Taking care with modifiers

Too many adjectives and adverbs

A modifier is a word that alters or more tightly delimits the meaning of another word or phrase.

The most familiar classes of modifiers are adjectives, which modify nouns, and adverbs, which modify verbs.

In

The angry man ran quickly.

angry is an adjective for the noun man and quickly is an adverb for the past-tense verb ran.

Too many modifiers strung together can become ambiguous, or simply difficult to follow.

Does

genetically modified insect resistant early ripening sweet corn

mean

early ripening sweet corn that has been genetically modified to be resistant to insect pests

or

insect-resistant sweet corn that has been genetically modified to ripen early

or even

early ripening sweet corn that is resistant to genetically modified insects

?

Often, there is no clear meaning, so we must rewrite the sentence. Careful use of hyphens can help:

genetically modified insect-resistant early ripening sweet corn

By explicitly showing insect-resistant as a compound adjective, we reduce (though don’t remove) the ambiguity.

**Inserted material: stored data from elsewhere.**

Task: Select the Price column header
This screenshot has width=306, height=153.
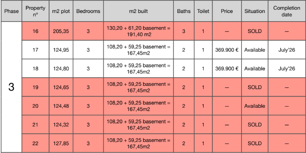Action: tap(227, 11)
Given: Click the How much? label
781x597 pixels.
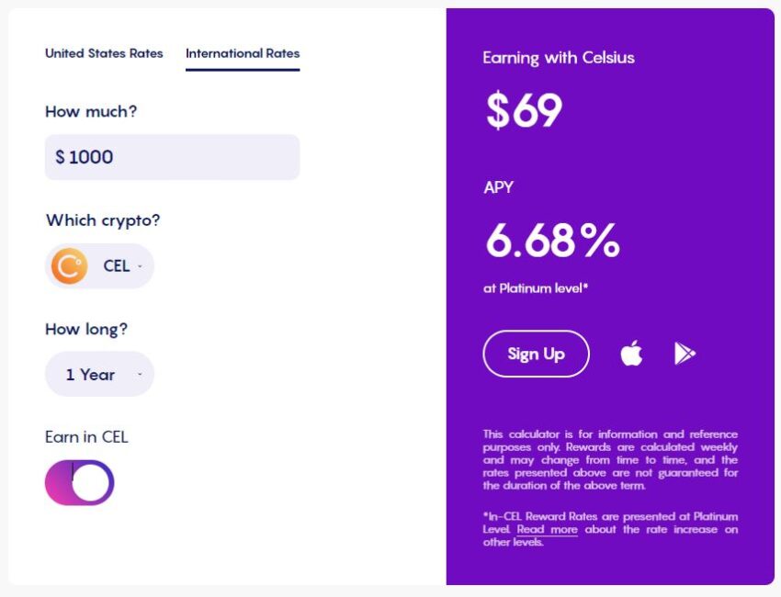Looking at the screenshot, I should point(91,111).
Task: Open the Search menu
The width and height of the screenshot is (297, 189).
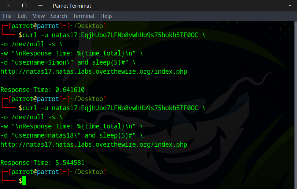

The solution is to completely recast the sentence. We must accept that making it clear may make it longer.

Activity

Rewrite the following sentence to mean something definitive.

I bought a mildly abrasive electric walrus polishing extensible mop attachment.


I bought a mildly abrasive attachment for my electric mop. It is for polishing walruses.

We can rewrite a sentence like our walrus example in many ways. Here are some possibilities. You may well have come up with something as good or better, though different.

  1. Turn it into a series of simple sentences; in this case, 3 of them.

I bought an attachment for my extensible mop. The attachment is for cleaning walruses. It is electrically powered and mildly abrasive.

  1. Reorder the terms to move the noun (attachment) closer to the front of the sentence, and break into 2 sentences (I have chosen a different possible meaning here):

I bought a mildly abrasive attachment for my extensible mop. It is for cleaning electric walruses.

  1. Reconsider what we are saying; do we need all this detail?

I bought a walrus-polishing attachment for my mop.

  1. Use hyphens. Here, electric applies to the compound adjective walrus-polishing, removing the possibility of an electric walrus, which was (technically at least) a viable interpretation.

I bought a mildly abrasive electric walrus-polishing attachment for my extensible mop.

Tune the solution you choose to the audience and content. The first strategy may seem clunky, but simple declarative sentences like these will work for all readers. Other solutions may make more demands on the reader.